The suggestion is often made that the animals can simply be chased out of the area. Blair Jones of PG&E claims that "As they (the boats) come into an area, they'll start emitting low-pulse sounds to warn marine life in the area. Those sounds will slowly ramp up until we get to the level that's needed to perform the survey."
The notion that marine mammals can be harmlessly chased out of the immediate area is misleading. It’s a direct violation of the Marine Mammal Protection Act, for good reason, Level B harassment. An IHA cannot change that. This is these animals’ habitat. They live there because their food is there and they navigate to their breeding grounds via these areas. Where are they supposed to go? Someplace where there is no food, or be sent off their migration routes to find other ways to their homes?
Northern Elephant Seals will be actively migrating through the area during November and December. Juveniles will be making their way to the beaches for a needed rest. Blasted away from their rookeries, will they find other beaches? Or will they swim off and die? Adult males will be returning in late November and December. They swim deep and are seldom seen at the surface. That doesn’t mean they aren’t there. It means they are right in the air gun target zone. They need to get on the beach to prepare for the mating season. What happens when they can’t get to the beach, or their internal organs are liquefied? Will they cancel breeding season? Not knowing the answers to these questions makes issuing an IHA impossible.
PG&E spokesmen stated at the State Lands Commission hearing that operations would be shut down if any marine mammal was within 1.1 miles. With hundreds of thousands of marine mammals living off our coast, that boat will always be within that radius of whales, seals, sea lions and otters. They cannot possibly assure that the blasting will not be within that range, considering the deep-diving mammals that live and migrate through the area, even in the daytime. At night, it’s even less possible to see them and stop operations.
Pacific Gas & Electric has been given permission to blast the coast with 250-decibel air guns, 24/7, for 33 days and nights. The justification for this elaborate, expensive and destructive project is: “PG&E’s Geosciences staff believes that data gathered from the additional studies that comprise the Project would improve characterizations of these fault zones and allow PG&E to refine estimates of the frequency and intensity of ground motion that is likely to occur in the area surrounding and including the Diablo Canyon Power Plant. This information may also improve assessments of the potential seismic hazard at the DCPP.”
The original proposal was for a longer period of blasting but was not assured of providing data that would provide significant information. The reduced time period and area covered is even less likely to produce useful information.

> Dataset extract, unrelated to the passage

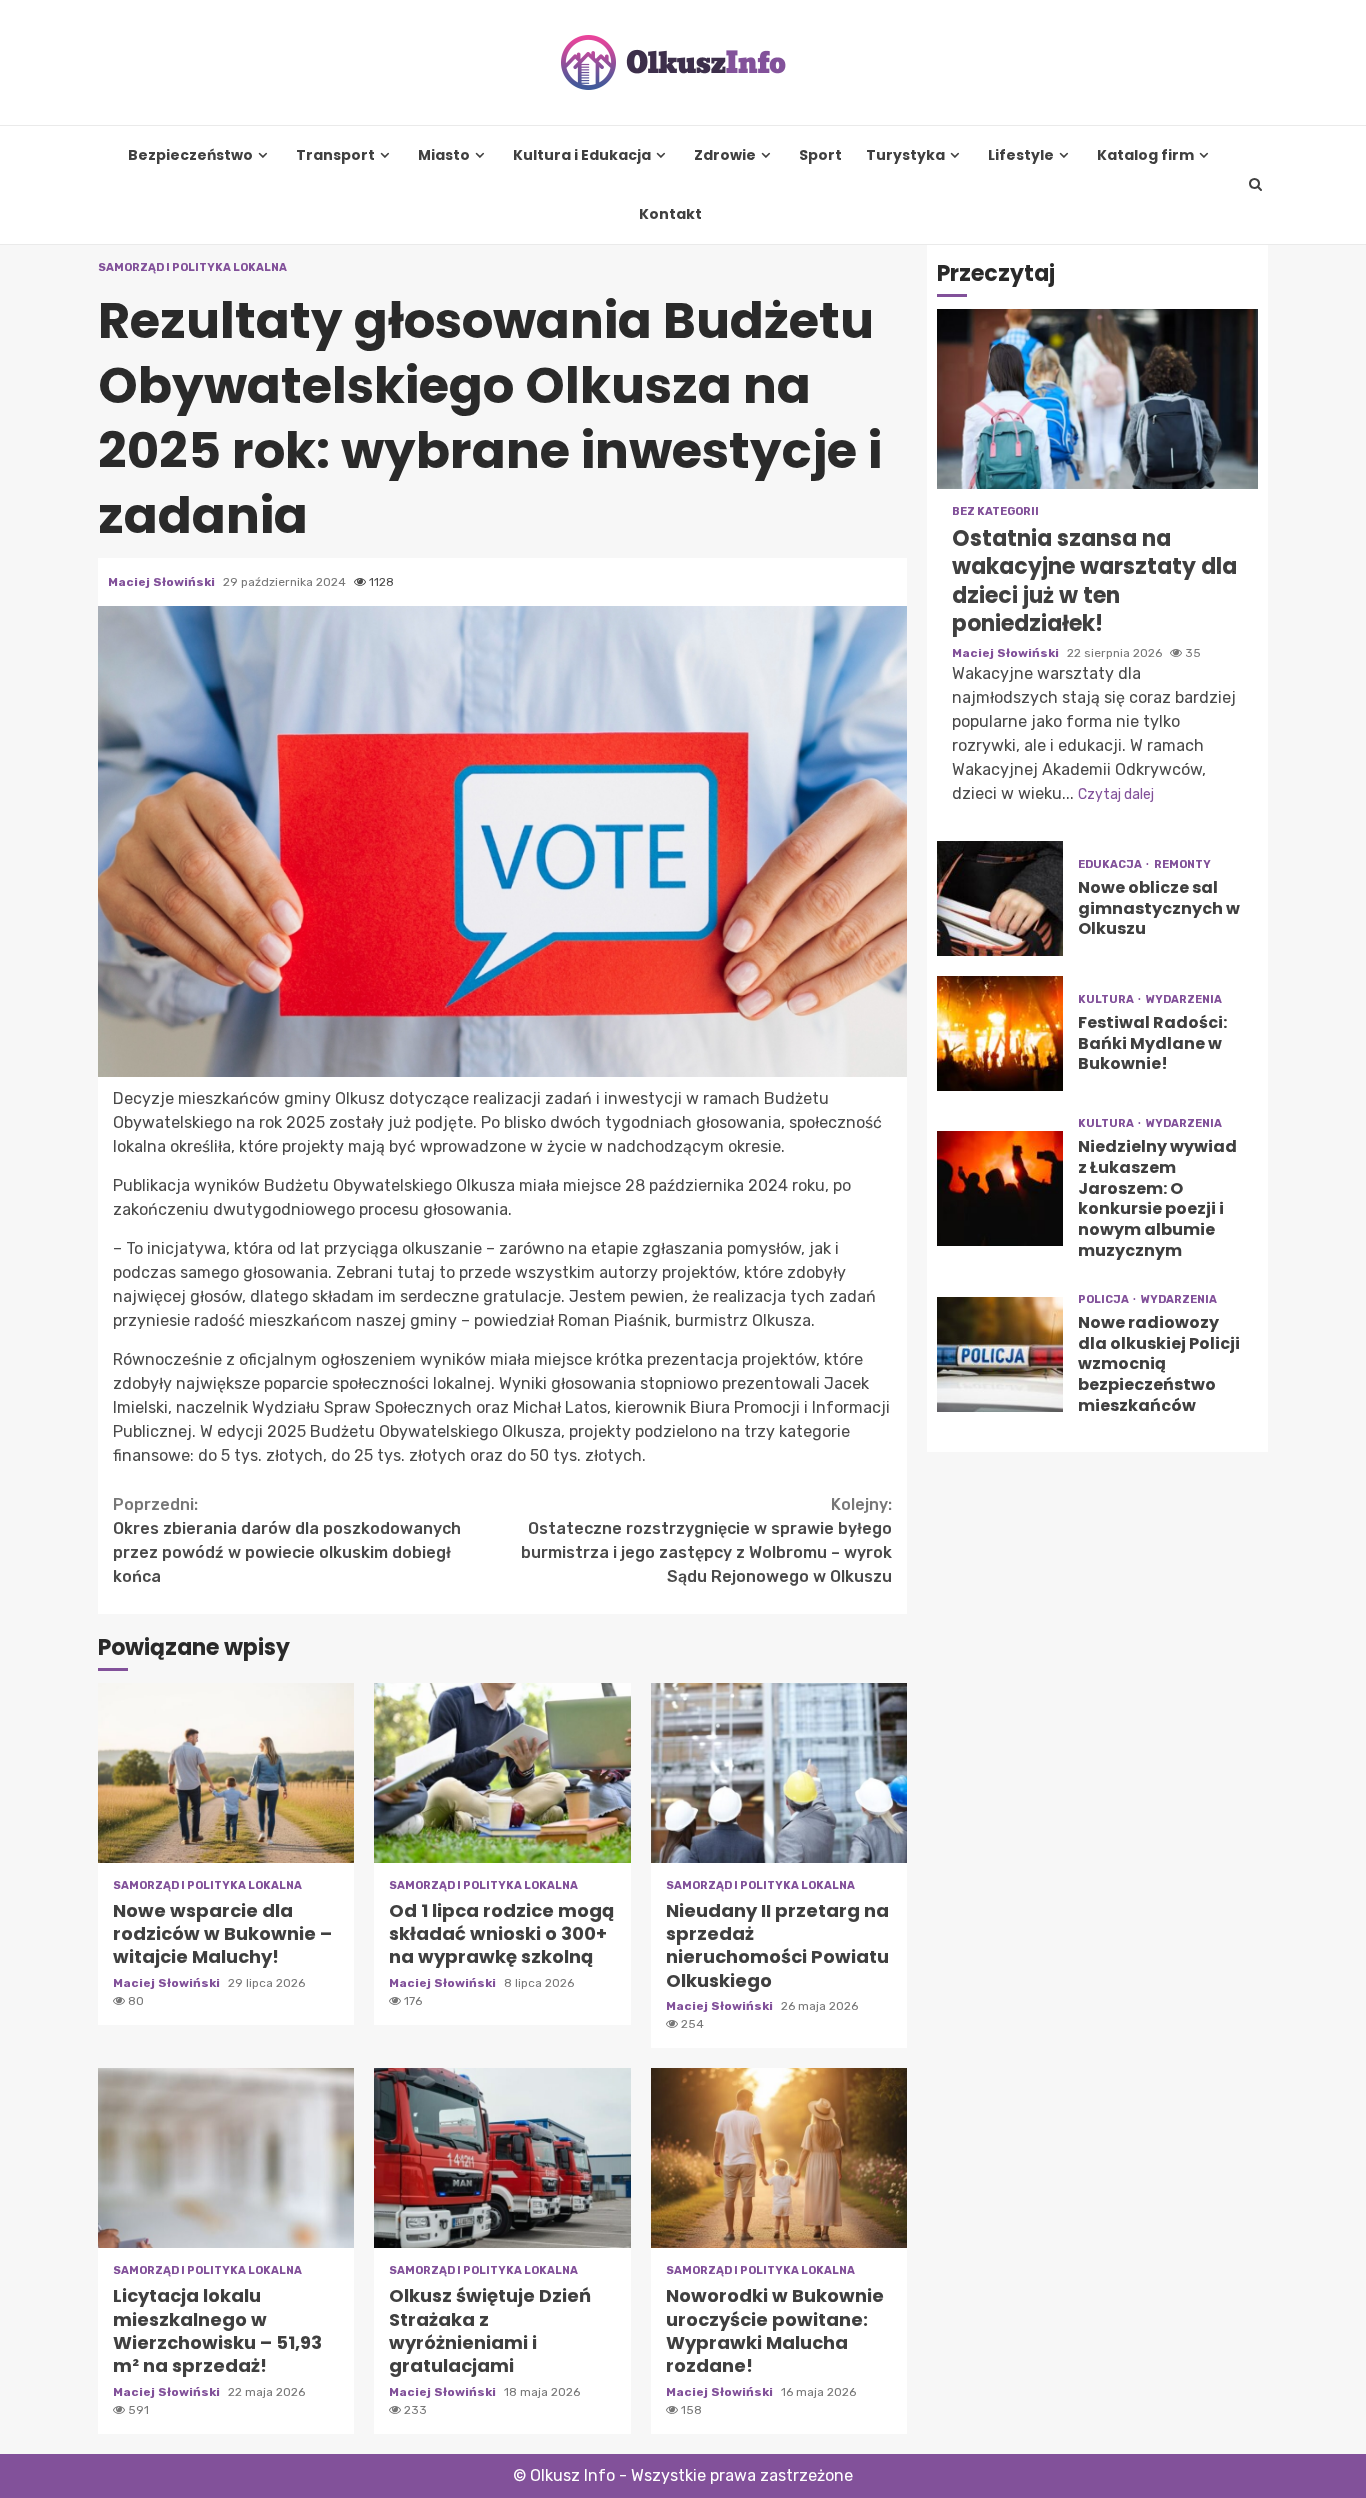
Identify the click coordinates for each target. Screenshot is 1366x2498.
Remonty (1182, 864)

The data PG&E hopes (but can’t be certain) this project will produce will not make Diablo Canyon Nuclear Plant any safer. No modifications are contemplated, no changes will be made. The data will be used to create an improved, 3-D computer model. PG&E reps are enthusiastic over how they would be able to rotate and slice this CAT-scan-like image, so superior to the conventional 2-D X-ray images they find so limiting. I don’t underestimate the value of computer modeling in predicting future catastrophe, but weighing the certain damage against the dubious advantages of this technology makes Incidental Take unacceptable and unjustified in connection with this project.